Income Tax

Tax Saving Fixed Deposits

Dec 01, 2021
high return tax saving fixed deposit

If the question - ‘how do I save on my income tax deducted from my salary’ has been plaguing you for some time then resort to utilising the deductions that are provided for under Section 80C of the Income Tax Act. One of the most viable options that can be opted for, is investing in tax saving fixed deposits. 

The greatest advantage that this has to offer is that it is not dependent on market variations and has a constant interest rate till the time of maturity – it is a safe investment option that gives a fairly good rate of return. Additionally, it is an option that most people are aware about and feel safe investing in it by virtue of its familiarity.

What are the different types of FDs you can invest in? 

A fixed deposit account is an investment instrument that is offered by banks and other financial institutions whereby the investor will deposit a lump sum amount for a specific period and receive a fixed rate of interest throughout his or her investment tenure. Private banks tend to offer a slightly higher rate of interest than public sector banks.

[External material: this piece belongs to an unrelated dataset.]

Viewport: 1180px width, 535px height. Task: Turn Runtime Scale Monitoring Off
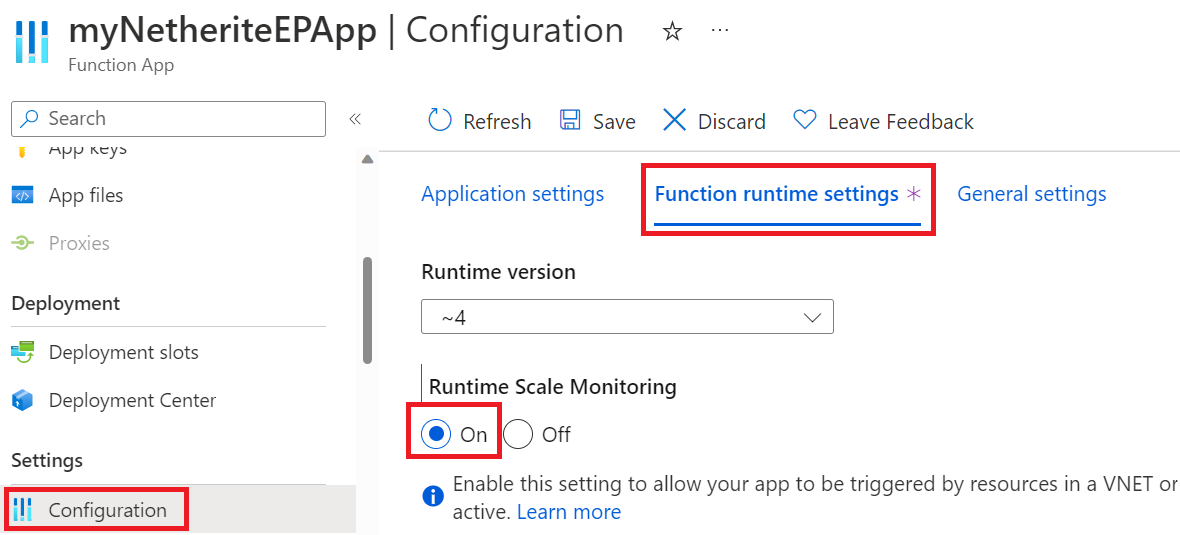(x=518, y=434)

In short, FD’s have the following features – 

Interest Rate

2.75% – 7% per annum

Minimum Deposit Amount

INR 1,000

Investment Tenure

7 days - 10 years

Interest Compound Frequency

Monthly, quarterly or annually

Partial and Mid-term Withdrawal

Allowed with penalty

Premature Closure

Allowed with penalty

The different types of fixed deposit accounts are as follows – 

Type of account

Brief description

Regular FD accounts

It is for Indian residents aged less than 60 years.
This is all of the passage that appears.